Rozdział 39 "Walka"

- Nadal się trochę boje Coni - przyznał cicho.

- Oh. Nie ma czego mały. Będę tu cały czas. -pogładził go po udzie nadal masując.

- Dziękuję Sir - przymknął oczy starając się rozluźnić spięte mięśnie.

- Oddychaj. Właśnie tak. Dobry szczeniaczek -lulał go -Nic ci się nie stanie.

- Wiem Panie, wiem że będziesz przy mnie i że nic mi nie grozi - kiwnął głową.

- Kochany malec -lekko pocałował go w nosek -Grzeczny.

- Staram się - przyznał i zaczął głęboko oddychać. Tak jak zawsze radził mu Pan.

Stopniowo, krok po kroku jego mięśnie zaczęły puszczać, a przyjemność zalała ciało.

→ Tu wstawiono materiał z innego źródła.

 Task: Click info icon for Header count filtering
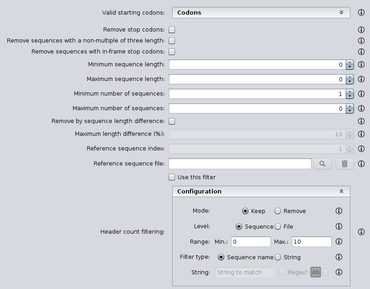[361, 232]
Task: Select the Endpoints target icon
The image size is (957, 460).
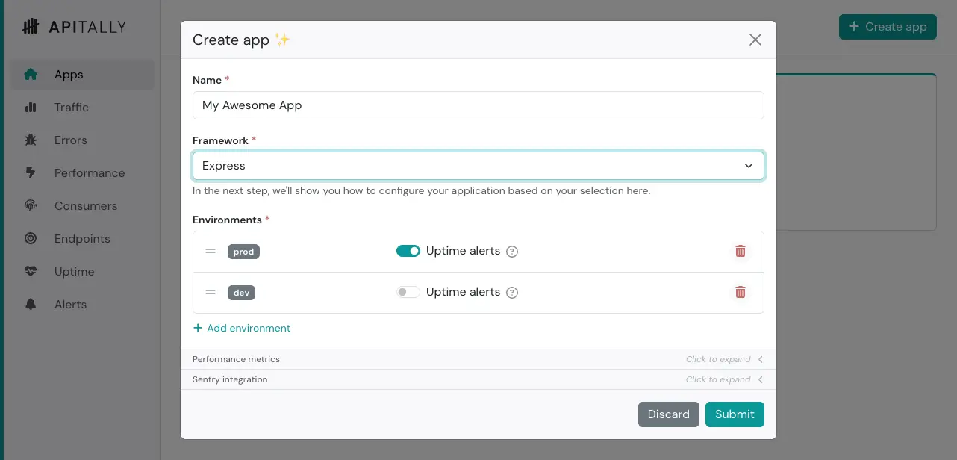Action: point(31,238)
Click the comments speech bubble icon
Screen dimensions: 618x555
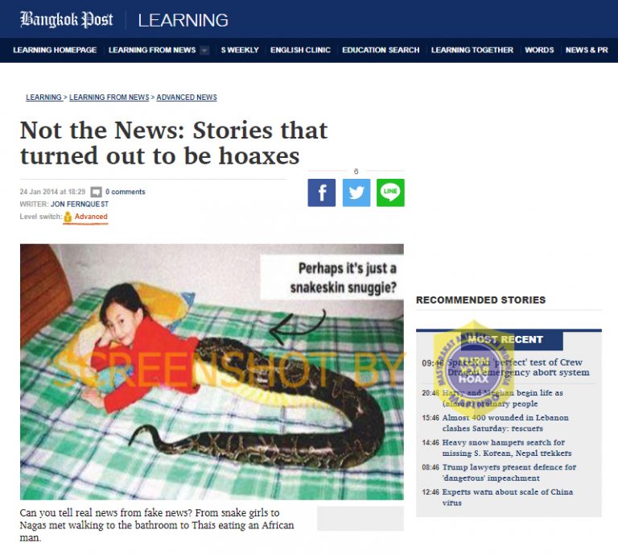click(96, 192)
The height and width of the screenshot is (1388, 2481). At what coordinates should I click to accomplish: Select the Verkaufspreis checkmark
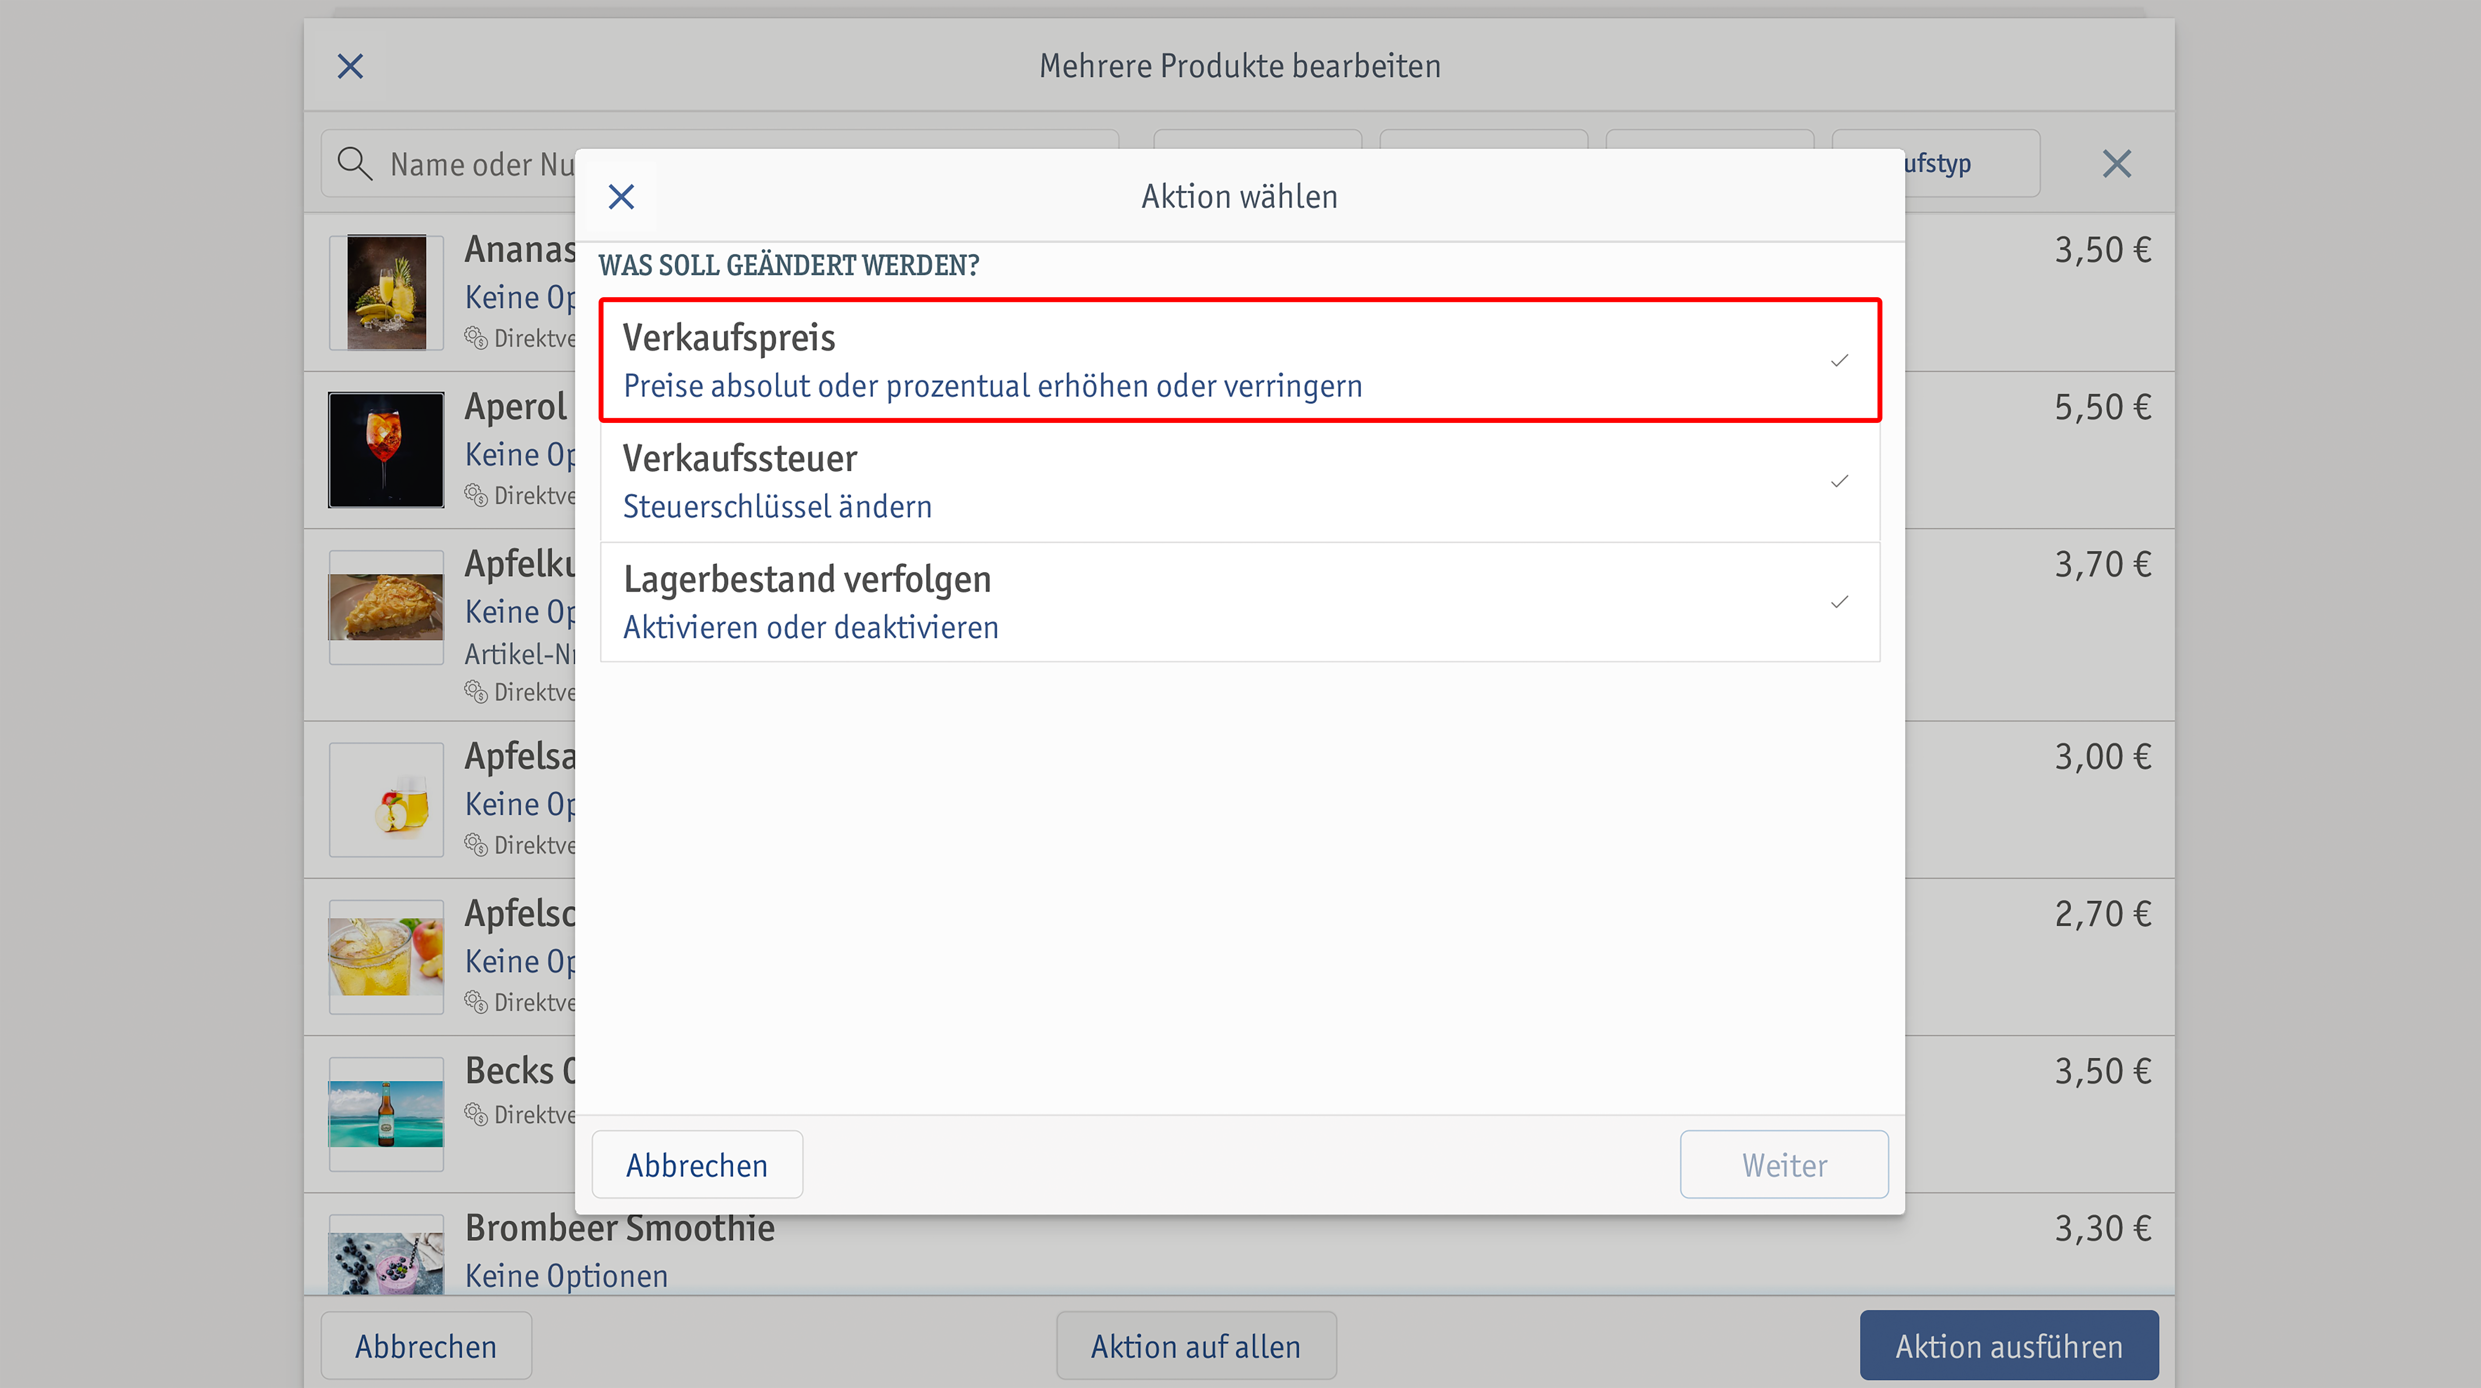click(1840, 360)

Jęknął uśmiechnięty, wypinając się mocniej w stronę Mastera. Domagał się więcej. O wiele więcej. Connor uśmiechnął się na to, ciesząc się, że chłopak tak się stara. Bardzo to doceniał.

W końcu zdecydował, że chłopak jest gotowy. Wziął jeszcze butelkę z lubrykantem i przyłożył do jego wejścia -Może być zimne -ostrzegł po czym wpakował polowe płynu do środka.

Leo mimowolnie pisnął cichutko na to uczucie. Nie lubił chłodu w tamtych miejscach.

-Już. Zuch chłopak -pocałował go w kość ogonową -Okej słoneczko. Gotowy?

- Żeby zacząć...? - zapytał niepewnie.

-Tak -Coni skinął głową głaszcząc go.

- Tak panie - zgodził się i tak wystraszony.

Master uśmiechnął się do niego przyjaźnie. Założył mu jak zwykle ochraniacze i dał całusa w czoło. Zaczął wprowadzać go w puppy space.

Toy bardzo szybko w niego wszedł od razu radośnie się uśmiechając i klejąc do Mastera. Parę razy pobawili się w aport, dzięki czemu chłopak prawie zapomniał o tym co ma nadejść.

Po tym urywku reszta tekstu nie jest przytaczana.